Sarah runs a growing e-commerce business. She needs more leads — and she's talking to two agencies about it.
Bob's Agency: The Cost-Based Approach
Bob is thorough. He breaks down every hour, every deliverable, every line item. His costs come to £20,000 and he quotes £25,000, walking Sarah through exactly how he arrived at the number.
Sarah listens politely. Then she thinks: "But I only thought this problem was worth about £10,000 to solve."
Bob's problem isn't his work ethic or his margins. It's that he anchored the conversation to his costs rather than her value. His detailed explanation of what the work costs him is completely irrelevant to what the outcome is worth to her.
She passes.
Tom's Agency: The Value-Based Approach
Tom starts somewhere different. He asks Sarah about her business — her average order value, her current conversion rates, her growth goals.
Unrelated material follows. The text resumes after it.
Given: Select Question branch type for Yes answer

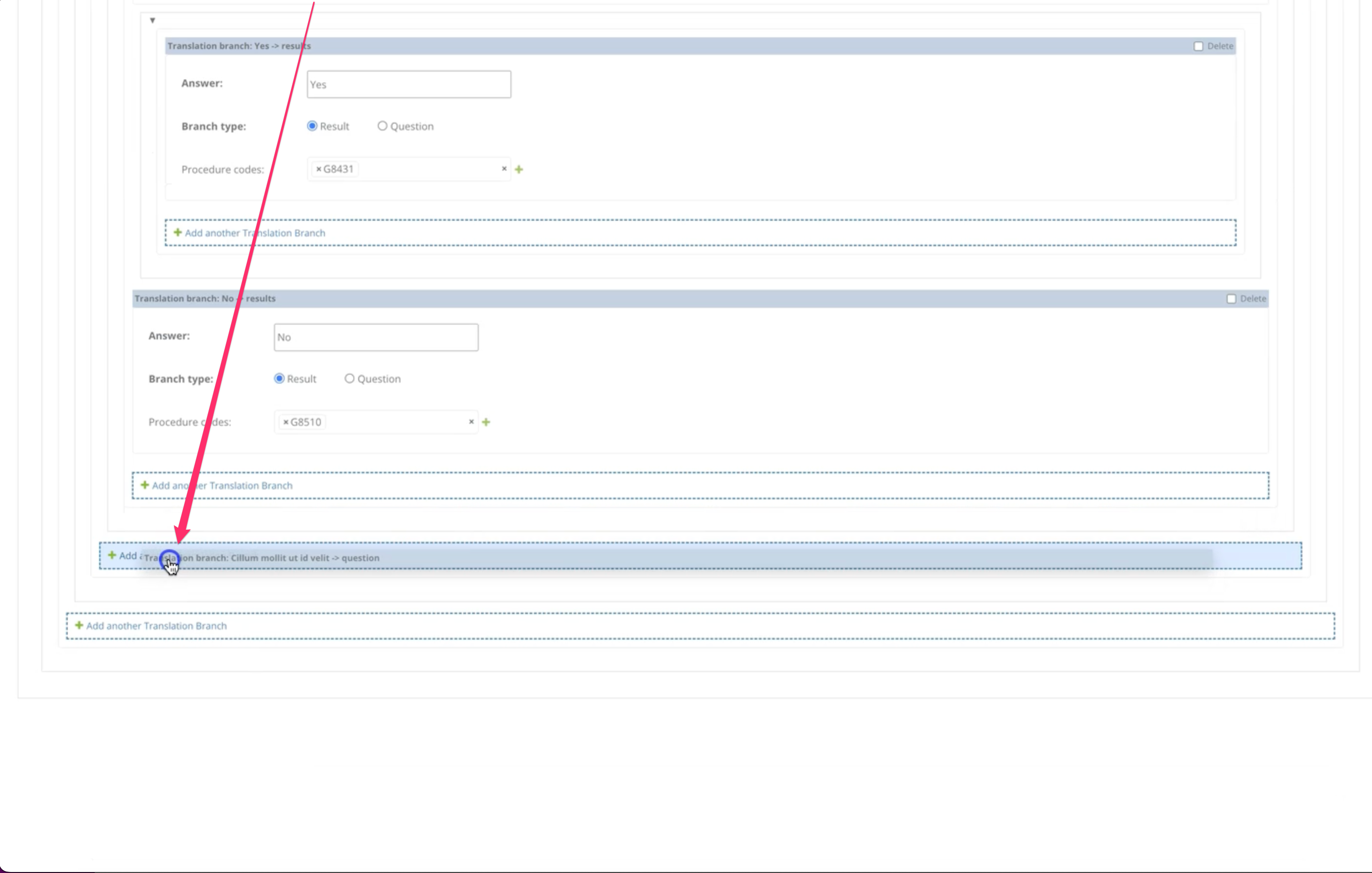Looking at the screenshot, I should (x=382, y=126).
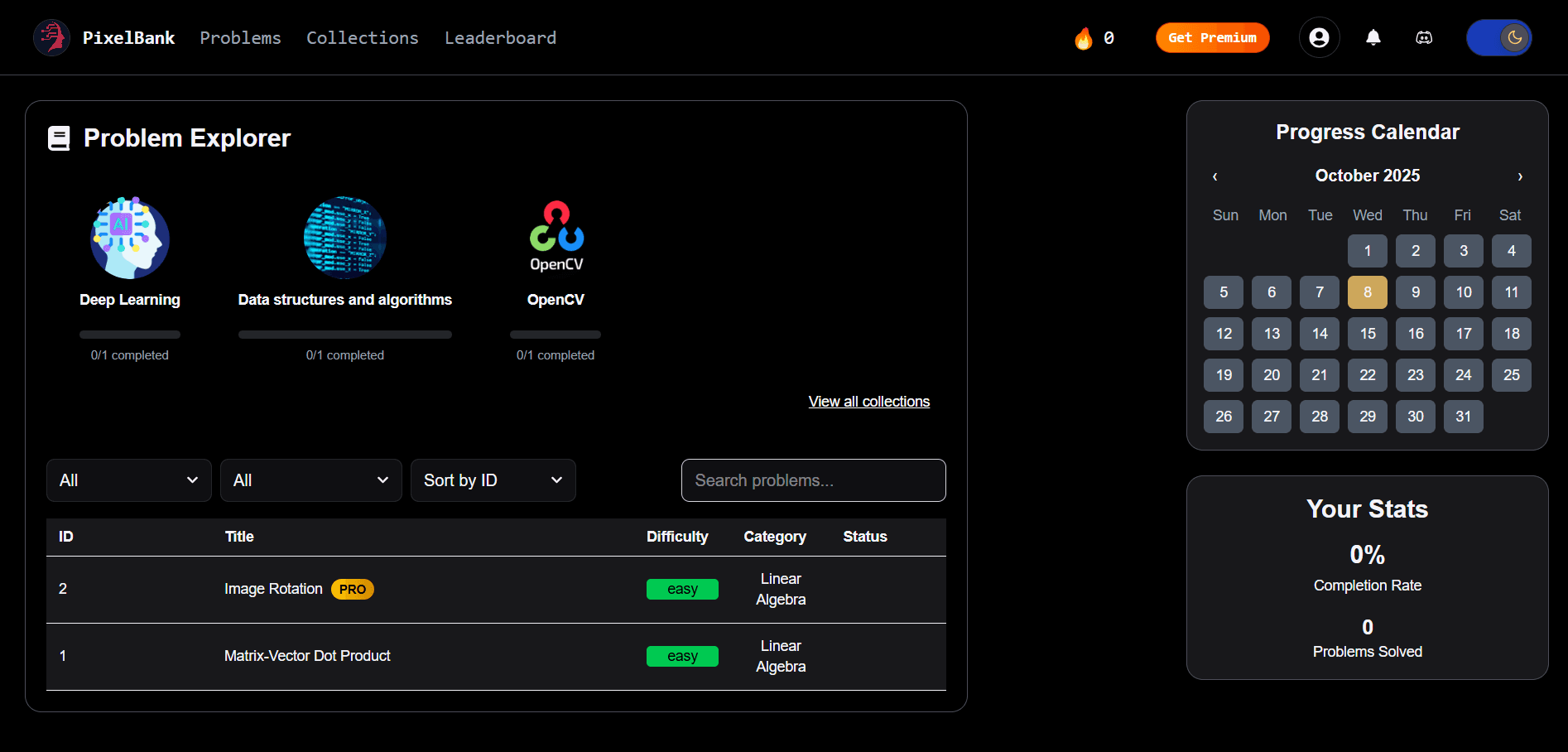Switch to the Collections page
The height and width of the screenshot is (752, 1568).
coord(363,37)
Then he listens.
When he presents, he offers three options:
- Option 1 — Premium: £50,000 — full-service, guaranteed results, dedicated team
- Option 2 — Balanced: £28,000 — core channels, performance milestones
- Option 3 — Partnership: £10,000 upfront + performance fees tied to leads delivered
Tom explains his philosophy on Option 3: "We're willing to bet on our ability to deliver. We're asking you to share in the upside when we do."
He also challenges the hourly model directly: agencies that bill by the hour profit from inefficiency. The slower they work, the more they earn. A performance-based fee flips this completely — their incentive is to deliver results as efficiently as possible.
Sarah chooses Option 3.
The Result
Over four years, the partnership generates £247,500 in agency revenue. Sarah's business receives £1,330,000 in leads.
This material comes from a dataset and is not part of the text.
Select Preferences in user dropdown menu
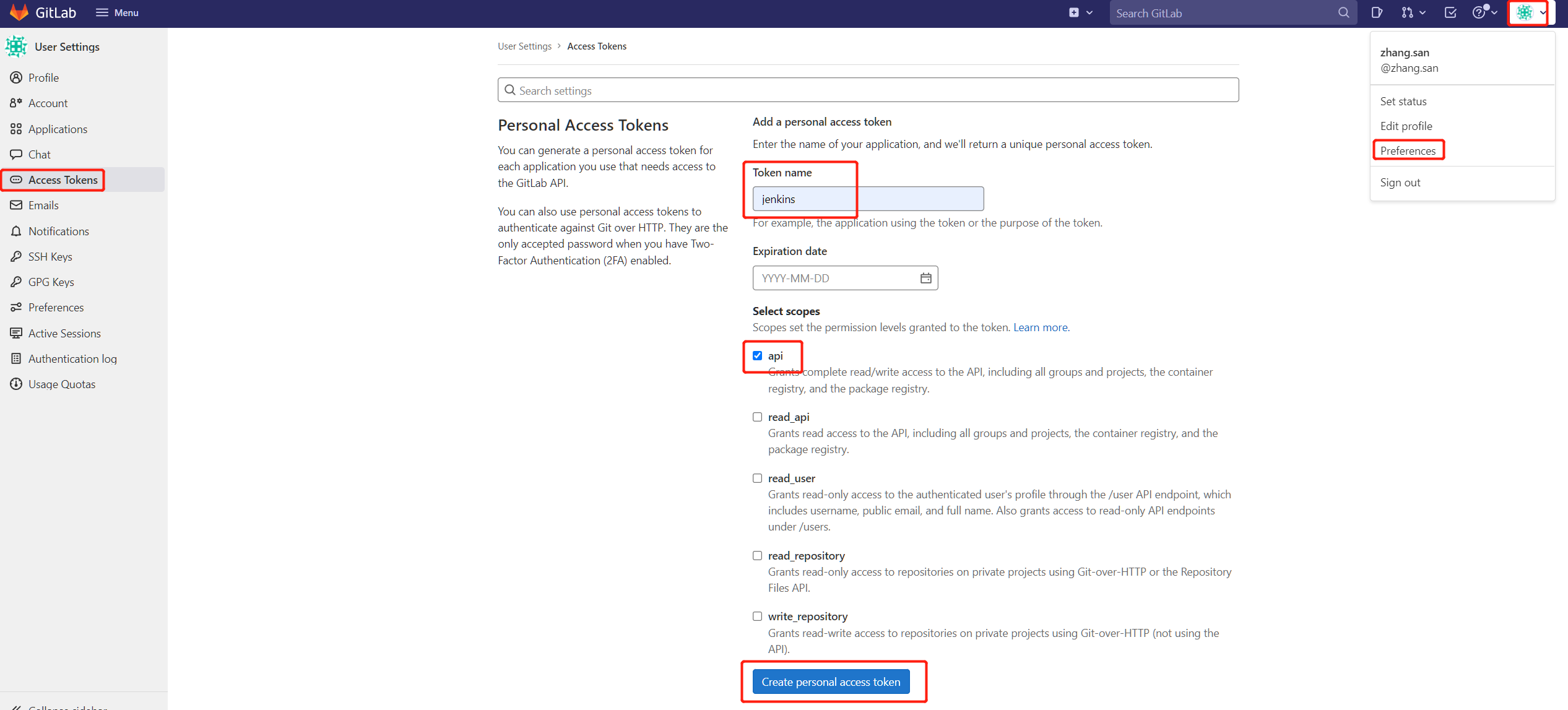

Both sides win. That's the point.
The Lesson
Clients don't care what something costs you. They care what it's worth to them.
When you price based on your costs, you're having a conversation your client isn't interested in. When you price based on the value you create, you're speaking the only language that matters.
Bob is not a bad agency owner. He's just asking his clients to solve the wrong problem.